そもそもテレワークとは、情報通信技術を活用した、場所や時間にとらわれない柔軟な働き方のことで、「tele = 離れた所」と「work = 働く」をあわせた造語である。そして、テレワークは働く場所によって、自宅利用型テレワーク(在宅勤務)・モバイルワーク・施設利用型テレワーク(サテライトオフィス勤務等)の3つに分けられ、特に新型コロナウイルスの対策としては在宅勤務が推奨されており、国内の企業で取り組みが進んでいる。
そこで本稿では、テレワークの普及が国内経済に対してどの程度の影響を与えているかについて直近のデータを織り込んで試算してみた。
テレワークのマクロ的コストを試算するにあたって、発生するであろうと思われる直接的なコスト(需要)として3つの視点から分析してみた。具体的には、(1)初期費用、(2)システム利用料、(3)使用端末毎のソフト(アプリ)利用料、の以上3点である。
株式会社ワークスマイルラボが運営するサイト「ワクテレ」に基づけば、テレワークを行う際には「テレビ会議システム」か「Web会議システム」を導入するのが一般的とされている。そして、テレビ会議システムは場所が限られてしまうことや価格面から、現在はWeb会議システムのほうが主流になっている。
特にWeb会議システムは専用の端末やカメラ等を購入する必要がなく、保有するパソコンやスマートフォンで通信可能なため、比較的安価に導入できることが大きなメリットとされている。そして「ワクテレ」によれば、Web会議システムの一般費用は以下のようになっている。
・初期費用:10万円
・システム利用料(月額):1万円
・使用端末毎のソフト(アプリ)利用料(月額):1万円/台
(出所)ワクテレ
そして、例えば従業員10名で使用する場合、導入初年度で(1)初期費用10万円、(2)システム利用料1万円×12カ月=12万円、(3)端末利用料1万円×12カ月×10名=120万円、となり、合計142万円となるとしている。

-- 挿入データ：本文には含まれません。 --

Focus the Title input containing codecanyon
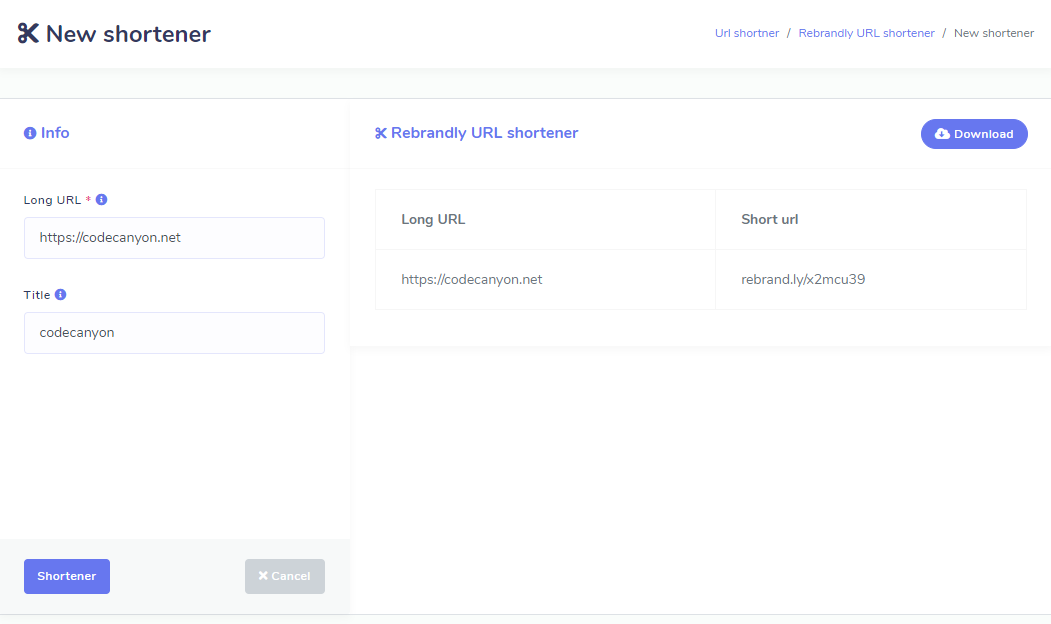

このため、テレワーク導入のマクロ的な需要をはじき出すには、日本における法人企業の数と平均的な従業員数、テレワークの普及率が必要となってこよう。
まず、日本における法人企業の数と平均的な従業員数は財務省「法人企業統計季報」を用いた。直近2019年10-12月期調査によれば、資本金1000万円以上の法人企業母集団、人員はそれぞれ95万5041社、3732万8766人となっている。これに基づけば、法人企業の平均従業員は3732万8766/95万5041=39.1人となる。
一方、テレワークの普及率は、4月上旬時点で27.9%(パーソル総合研究所)である。したがって、仮に先に示したテレワークにかかる一般的費用に基づけば、すでにテレワーク導入済み企業の導入初年におけるマクロ的な需要は、初期費用10万円+(システム利用料1万円+端末利用料39.1万円)×12カ月×95万5041社×普及率27.9%≒1.3兆円と計算される。
なお、27.9%の普及率により正社員だけで約760万人がテレワークをしていると国勢調査に基づき簡易推計しているが、今回の試算に伴いテレワークをしている人数は非正社員も含めて約3733万人×27.3%=1041万人となるため、ある程度整合性が取れているといえよう。